A video explains how World Pulse works.
Since its modest beginnings, World Pulse has signed up about 60,000 women in more than 200 countries. (View some of its correspondents in this interactive map.) It’s funded by private donors, business partnerships and foundations.
One of World Pulse’s community members is Stella Paul, who lives in the city of Hyderabad in southern India.
She got involved in World Pulse in the summer of 2011. “I had just resigned from my last job to report stories that I really cared for such as gender, women’s health and so on. But every editor I approached turned down my story pitch.”
World Pulse was offering a 6-month online journalism course at the time. She applied and was one of 31 women journalists from 28 countries selected. “These six months completely turned around my life.”
Paul now writes about gender-related issues and, as a board member of World Pulse, helps train women to use the website and how to network with different international women’s organizations and women’s rights leaders.
She said one of the technical challenges is training women who don’t know English on software systems that are often written only in English.
Stella Paul (center) with an all-women village council in Warangal district of Andhra Pradesh state in India.
The hurdles can be cultural as well. In the developing world in particular, said Paul, women must ask permission of their families to be trained on computers, and they don’t always get it. “Oftentimes, the family discourages them saying ‘there is no use of learning this. It is not going to make a master out of you.’ This really affects the women and they begin to feel both scared and demoralized.”
But when women in those settings do get the training, there is a “visible change” in their attitudes, said Paul. “She begins to feel confident of herself and doesn’t feel shy any longer to speak of issues that are normally considered taboo, such as domestic violence, corruption by local employers, etc.”
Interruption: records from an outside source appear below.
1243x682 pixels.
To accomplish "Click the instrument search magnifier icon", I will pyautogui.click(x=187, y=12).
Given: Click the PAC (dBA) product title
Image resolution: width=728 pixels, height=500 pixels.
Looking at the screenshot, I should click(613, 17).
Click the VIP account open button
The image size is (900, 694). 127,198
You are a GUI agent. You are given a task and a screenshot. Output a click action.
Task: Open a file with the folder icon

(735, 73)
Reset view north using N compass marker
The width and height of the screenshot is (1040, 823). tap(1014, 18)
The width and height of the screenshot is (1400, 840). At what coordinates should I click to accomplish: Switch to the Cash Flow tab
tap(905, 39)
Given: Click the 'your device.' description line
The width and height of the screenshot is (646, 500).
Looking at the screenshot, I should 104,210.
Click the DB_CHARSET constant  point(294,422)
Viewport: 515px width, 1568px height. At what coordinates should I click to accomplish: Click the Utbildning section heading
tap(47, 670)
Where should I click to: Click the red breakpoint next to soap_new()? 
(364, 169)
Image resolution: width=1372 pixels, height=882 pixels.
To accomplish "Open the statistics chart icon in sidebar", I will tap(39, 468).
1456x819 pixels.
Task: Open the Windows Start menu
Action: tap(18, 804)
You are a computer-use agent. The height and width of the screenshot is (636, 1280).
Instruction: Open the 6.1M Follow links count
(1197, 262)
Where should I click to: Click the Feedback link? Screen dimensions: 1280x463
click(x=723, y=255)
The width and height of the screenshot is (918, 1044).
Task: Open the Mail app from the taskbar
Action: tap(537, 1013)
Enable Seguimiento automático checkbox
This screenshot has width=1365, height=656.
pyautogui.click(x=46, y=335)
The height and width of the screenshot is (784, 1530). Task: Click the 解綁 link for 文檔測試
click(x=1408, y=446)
It’s rare, but sometimes the comments can be harassing or even threatening, said World Pulse’s founder Larsen. The organization uses its worldwide network to monitor the website all day and night. Staff members issue warnings or block accounts of those who continue the verbal attacks.
World Pulse has less participation in countries that have heavy Internet censorship, such as Iran, Syria and China, Larsen continued. But the women even in those countries, or in the diaspora, can work around the censors with alternate email accounts.
Eventually, Larsen said she would like the growing local and regional hubs of women to lead World Pulse’s online network. But she said she hopes the network itself will always be there.
“I’m not so sure there will ever be a day when women won’t need a space to gather,” she said.